Every TTS browser extension fails on Kindle Cloud Reader. The reason: Amazon renders text using custom font subsets where glyph IDs don't map to standard Unicode. You
select text, copy it, and get garbage. The DOM is useless.
CastReader solves this by intercepting KindleModuleManager to capture font and token data, decoding glyph mappings from the binary font tables, then running Tesseract.js
OCR locally in an offscreen document to calibrate the decoder. The final text comes from glyph decoding (not OCR) so it's accurate enough for word-level highlight sync.
WeRead (the largest Chinese reading platform) has a similar problem — it renders everything on canvas. CastReader uses a main-world content script injected at
document_start to intercept fetch responses containing chapter data before the page consumes them.
For normal websites, there's a 3-tier extraction pipeline: 15+ site-specific extractors (Notion, Google Docs, ChatGPT, Claude, arXiv, etc.), a learned CSS selector rule
system, and a universal visible-text-block algorithm that fuses ideas from Readability.js, Boilerpipe, and JusText — container scoring with text density, link density
scaling, stop-word classification, and progressive retry with flag degradation.
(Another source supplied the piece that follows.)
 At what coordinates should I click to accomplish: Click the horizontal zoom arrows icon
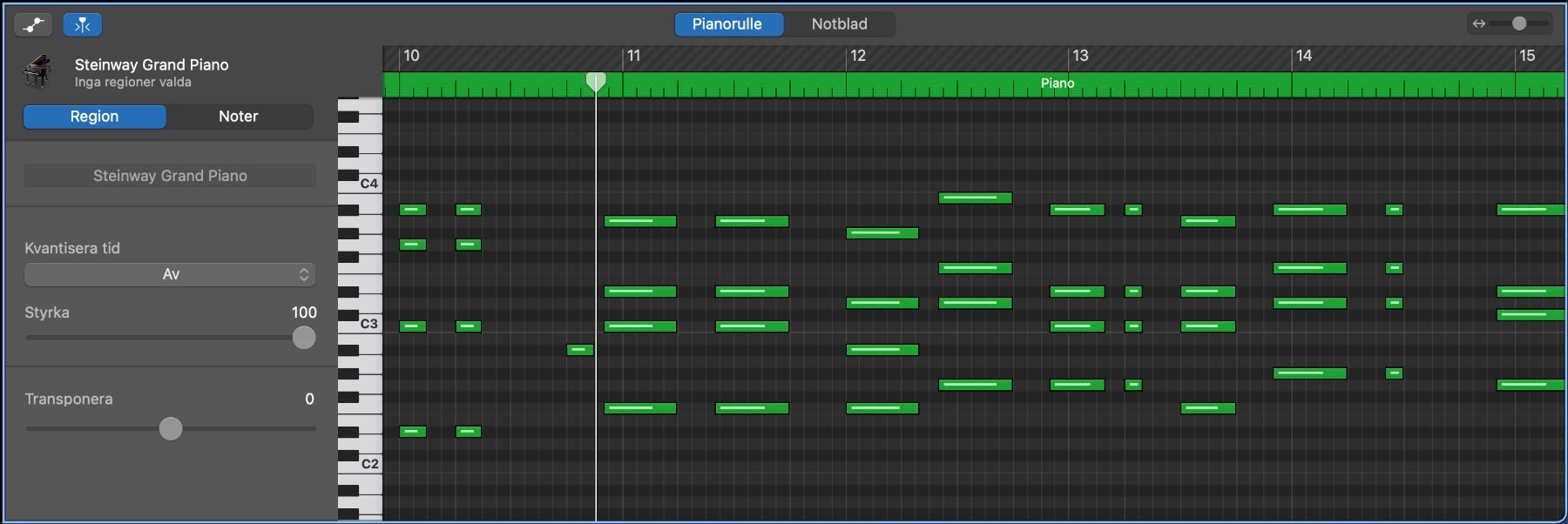[1478, 24]
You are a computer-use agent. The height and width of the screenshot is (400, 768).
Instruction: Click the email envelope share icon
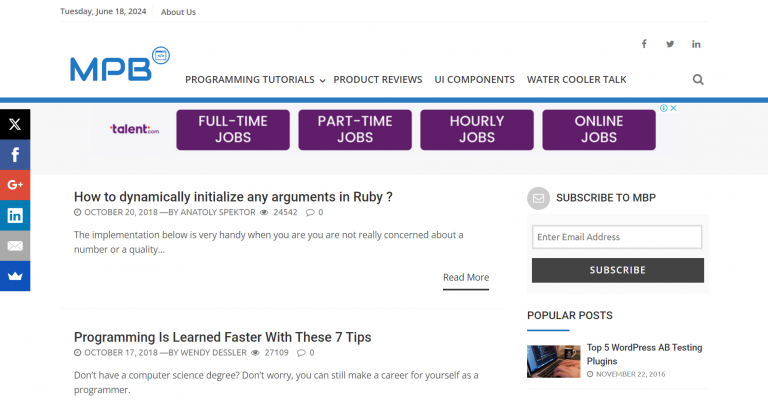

TTS runs through Kokoro, an open model supporting 40+ languages. Audio plays directly in the content script so highlight sync reads currentTime with zero latency — no
message passing, no offscreen document relay.
Limitations I should be honest about: the voice library is small (Kokoro only, no premium neural voices), no mobile support, extraction still fails on some complex
layouts (there's a manual content selector fallback), and the TTS server is something I run myself, so uptime isn't guaranteed.
Completely free. No signup, no usage limits, no premium tier. Chrome and Edge.